The Revolution had to settle for a 1-1 tie against Toronto FC on Friday night at BMO Field.
With a chance to extend their winning streak to three games and continue their climb up the conference standings, the Revolution were unable to hold onto a lead set up by Diego Fagundez in the early minutes of the game. Instead, Toronto leveled the game in first half stoppage time through Andrew Wiedeman, who netted his second goal of the season.
Fagundez poked in a feed from Kelyn Rowe, who drove through the penalty area single handedly in the second minute.
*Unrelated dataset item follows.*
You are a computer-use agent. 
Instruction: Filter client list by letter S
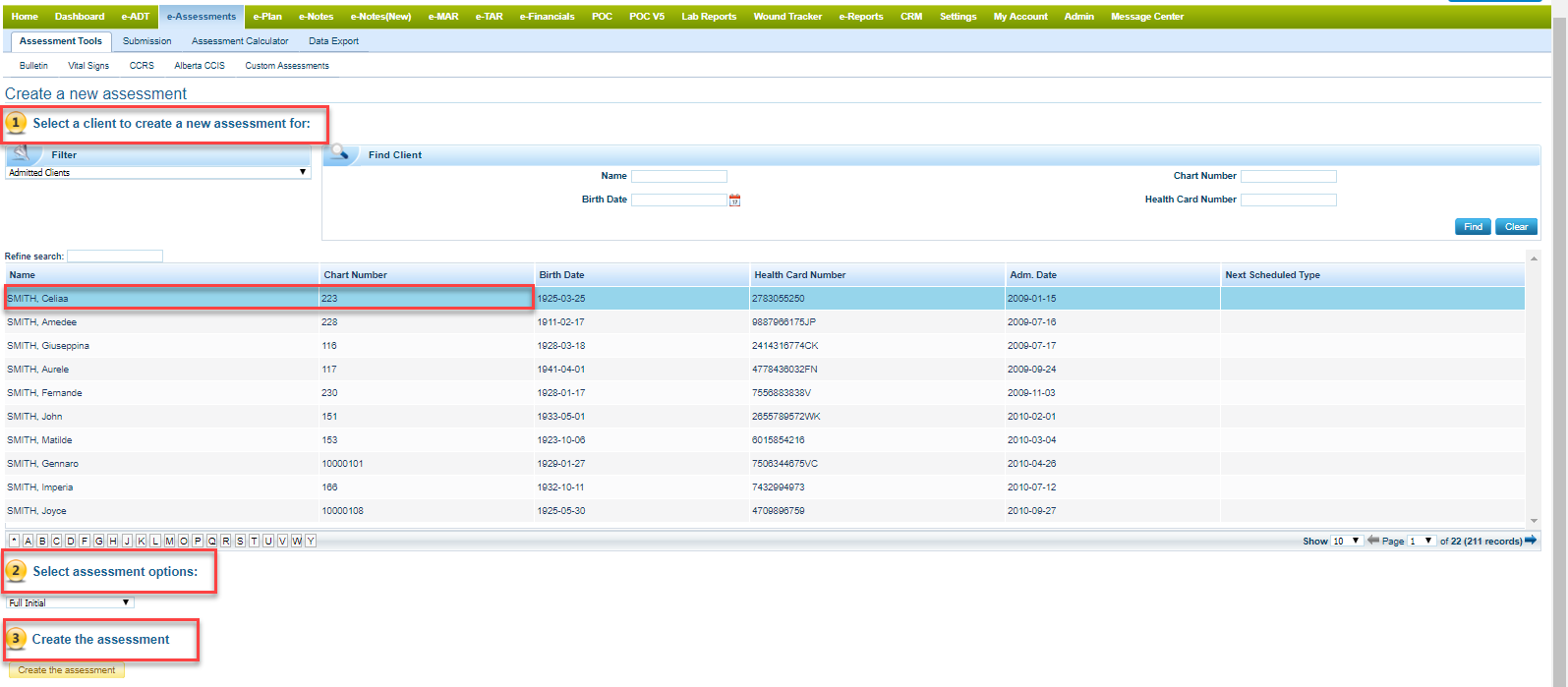[240, 542]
Rowe first fired a shot that got blocked, then picked up the rebound and played the ball across the penalty area to an open Fagundez who finished easily.
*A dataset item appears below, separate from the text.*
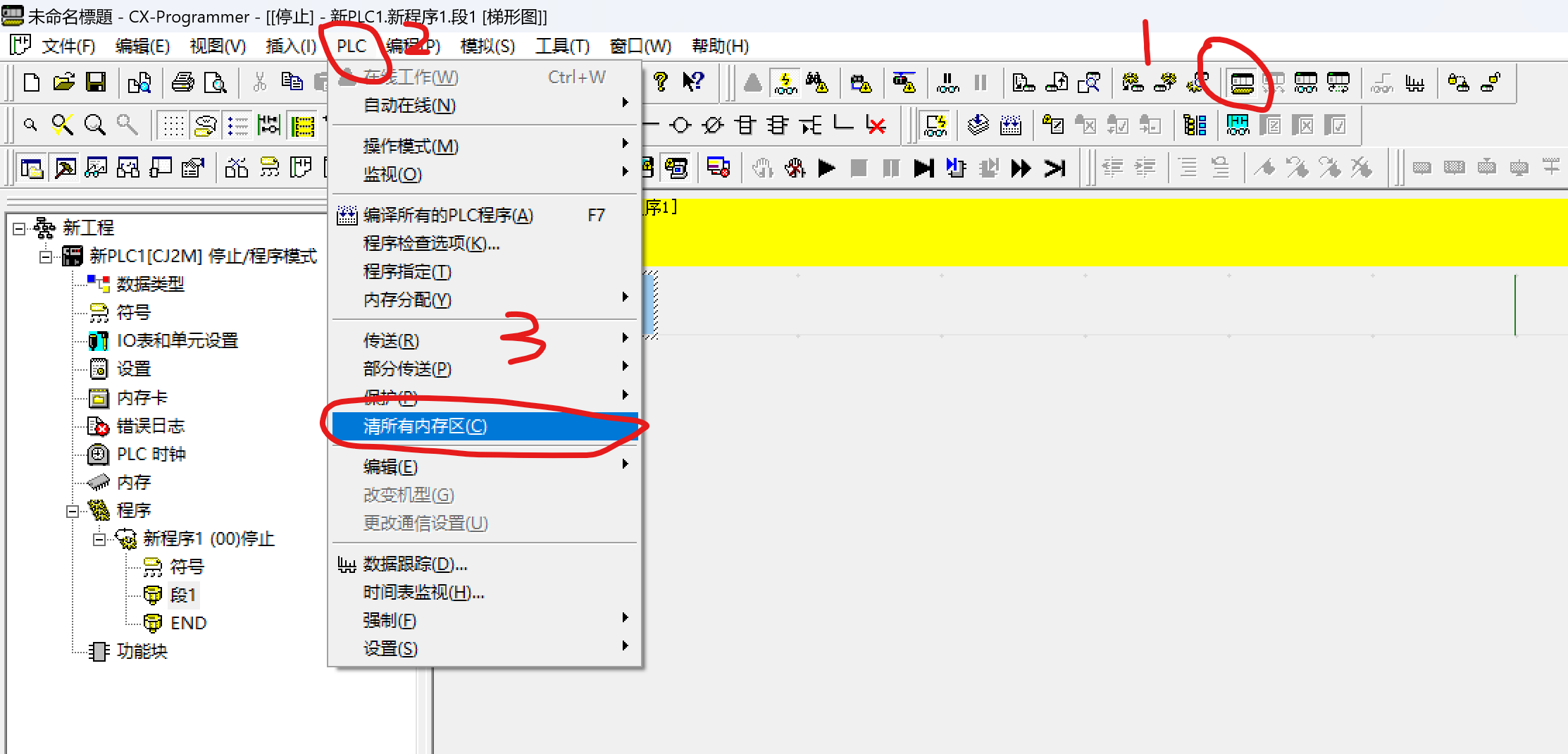
Task: Click the New file icon
Action: coord(32,83)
in the sixth minute, Fagundez had a chance to double the Revolution's lead, but saw his curling effort get tipped away by Toronto goalkeeper Joe Bendik. That was the Revolution's last meaningful attack of the half.
Toronto took over, bossing possession and working the ball into the Revolution's penalty area. In the first half stoppage time, they were rewarded for their high pressure when Wiedeman equalized off a freekick.
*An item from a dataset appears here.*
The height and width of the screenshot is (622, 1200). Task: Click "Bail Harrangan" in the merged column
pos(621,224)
He pummeled an uncleared ball offa long freekick by Doneil Henry past Matt Reis to tie the game and stun the Revolution, who were trying to walk into halftime with their lead in tact.
The game was much more open in the second half, as both teams began using the flanks and Toronto's monopoly on possession ended. Each side protested a refereeing decision by Fotis Bozakos that could have changed the result of the game.
First, Dimitry Imbongo was dragged down in the penalty area by Steven Caldwell in the 72nd minute. The Revolution protested for a penalty call, but were given nothing.
Then, Caldwell appeared to score the go-ahead goal when he headed in a cross off a freekick in the 88th minute. But Bazakos took the goal away because Caldwell elbowed AJ Soares before his head made contact with the ball.
Juan Agudelo left the game in the 78th minute with what appeared to be a leg injury. His status is still unclear.
Both teams will feel that officiating decided the outcome of the game rather than the play on the field. However, the Revolution should feel more disappointed since they basically rolled over after Fagundez opened the scoring as they allowed Toronto to dictate the tempo in the first half.
The game, which was certainly winnable for New England, was a chance to hop over Philadelphia in the conference standings and solidify their position in the playoff race. A tie will keep them in fifth place and change very little in what has been a wide open playoff chase in the Eastern Conference since July.
The Revolution can take solace in the fact that their next game is at home against Montreal, the conference's top team. The Revolution are just four points from first place, so a win next weekend could erase this lackluster result versus Toronto.